Based on research on DE in relation with theoretical lens we discussed above, we will discuss motivations and success factors of rich-to-poor DE to develop research propositions in this section.

Migration is driven by its push and pull factors which differ for refugees, irregular and regular migrants. The origin of the entrepreneurship may lie already in the pre-migration phase, but we concentrate on the post-migration phase.

The reasons why some diasporans decide to become entrepreneurs can be classified into push and pull factors. The difficulties immigrants generally face in CORs are regarded as push factors. Many of diaspora entrepreneurs either from developing or emerging economies have been seen as necessity entrepreneurs (Cohen, 2008), since they do not have other options to provide themselves and their family members with a financial basis for living. Thus, they found a company by themselves. Diasporans usually encounter a number of problems with language, culture and therefore career chances (Leinonen, 2012; Lin and Tao, 2012). The general lack of job opportunities in CORs results in the higher rate of self-employment within migrants compared to non-diasporans (OECD, 2010).
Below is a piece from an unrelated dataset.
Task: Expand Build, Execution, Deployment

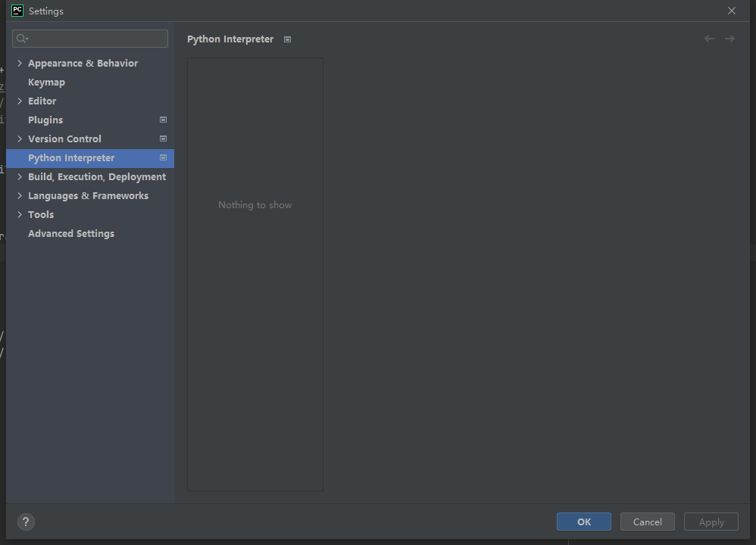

However, rich-to-poor diasporans are in a different position from poor-to-rich ones. In the case of diasporans from a poor country living in a developed economy, it maybe a suboptimal option to stay in CORs due to their strong economy, high living standards, political stability and advanced social welfare which are not available in their COOs.

There are also numerous migrant workers who seek also temporary employment abroad, but who do not have the possibility to start entrepreneurial activities. In general, the poor-to-rich diasporans suffer from limited resources and may also be subject of economic pressure in the form of remittance expectations. On the countrary, rich-to-poor diasporans have a choice to go back to their home country, if they are not willing to overcome the difficulties in the job market of CORs. As Leinonen (2012) points out, there are also people from developed countries who decided to emigrate from their home country for their marriage partner from a different country which forms a pull factor.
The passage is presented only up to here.